My favorite Jacques Demy film is “Model Shop,” starring Gary Lockwood and Anouk Aimée, who plays the same character in an early Demy film, “Lola.” Not long ago, when I found myself in Paris, I purchased the Demy box DVD set. I’m often in my bathtub screaming (not singing) tunes from “The Umbrellas of Cherbourg.” So, this was an indispensable box-set for me to have by my very nature. I don’t know if Lockwood is my favorite actor, but he is one that I often reflect on. Like million others, I admired Stanley Kubrick’s “2001: A Space Odyssey.” Still, oddly enough, I find his character in “Model Shop” more distant or foreign-like. He appears to be an astronaut who landed in Venice, California.
As a little boy, I went to Venice all the time, and I have these faint images of the oil wells on the beach pumping the tar up from the ground. There was a consistent noise produced by these giant horse-shaped wells that were creepy, and it seemed it went on for 24 hours, seven days a week. Watching “Model Shop,” where the Lockwood character lived on the beach, Demy captures the sound in all its drama and surrealism. I totally forgot the sound till I saw the film, and it brought back memories of Venice.
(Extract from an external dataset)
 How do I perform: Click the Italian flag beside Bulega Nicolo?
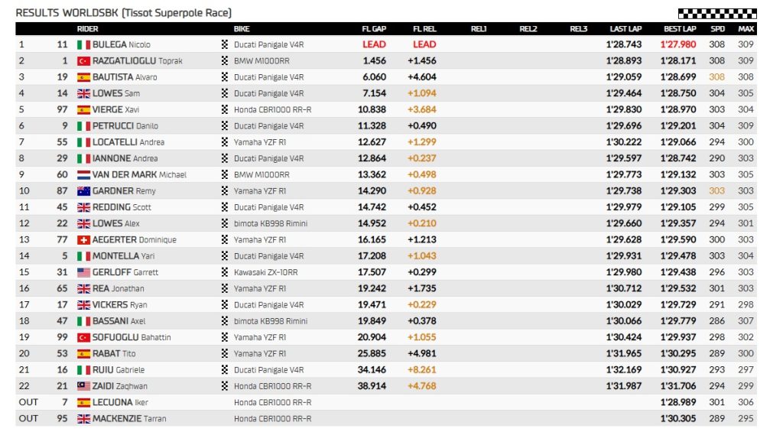coord(83,44)
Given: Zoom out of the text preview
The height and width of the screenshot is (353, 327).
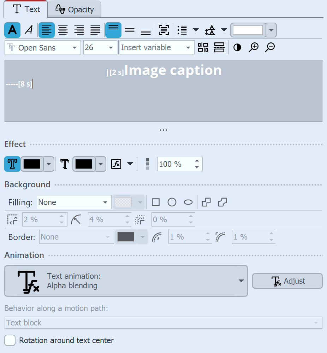Looking at the screenshot, I should tap(269, 47).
I remember as a child was a drunk on the street walking down Ocean Front Walk, which is basically on the beach and seeing him being tormented by a group of kids. Maybe four or five kids in all, but what they do is take turns in pushing the drunk to the ground. Once he tries to get up, they keep pushing him back to the pavement. I remember the sound of the oil wells blended in with the kids taunting the drunk and his voice pleading for them to stop. Then it got really ugly. One of the children began to throw rocks at him. In a way, it was like trapping a small animal and keeping it contained in a space as you commit torture on the poor helpless beast.
Ever since then, I never wanted to visit Venice, but I had to go with my parents because they had so many friends who lived there. Every moment there, my stomach would tie up in knots, and nothing could erase the anxiety till we left the neighborhood. I’m susceptible to space and location, and if something happens within that specific site, I can never erase it from my mind. So even watching Jacques Demy’s “Model Shop” brings back the violence of that neighborhood. Even though I can’t be sure, it seems that Lockwood’s small Venice house is located on or very close to the public beating I witnessed as a child. By watching the film, I became obsessed with the memories. Still, I know being at a distance, and this is only a film, I’m reasonably safe from the trauma.
Living in the canyon areas of Los Angeles, we often have unwelcome insects in our home. The kitchen and bathroom would get a sizable population of ants marching on the counter and, for some reason, in the bathroom washbasin. On hot days, ants I imagine being thirsty, so I would fill the basin with warm water and watch them drown. I would often give a few ants a chance to live or get out of the basin, but I would force the ant under the water to see what they would do with perfect timing. Once it stops struggling, I feel immediately sad and depressed. It reminded me of the drunk. I also connect the soundtrack to “Model Shop” by the Topanga Canyon band Spirit. To this day, I’m ashamed of my cruelty but delighted to have a DVD copy of Demy’s “Model Shop.”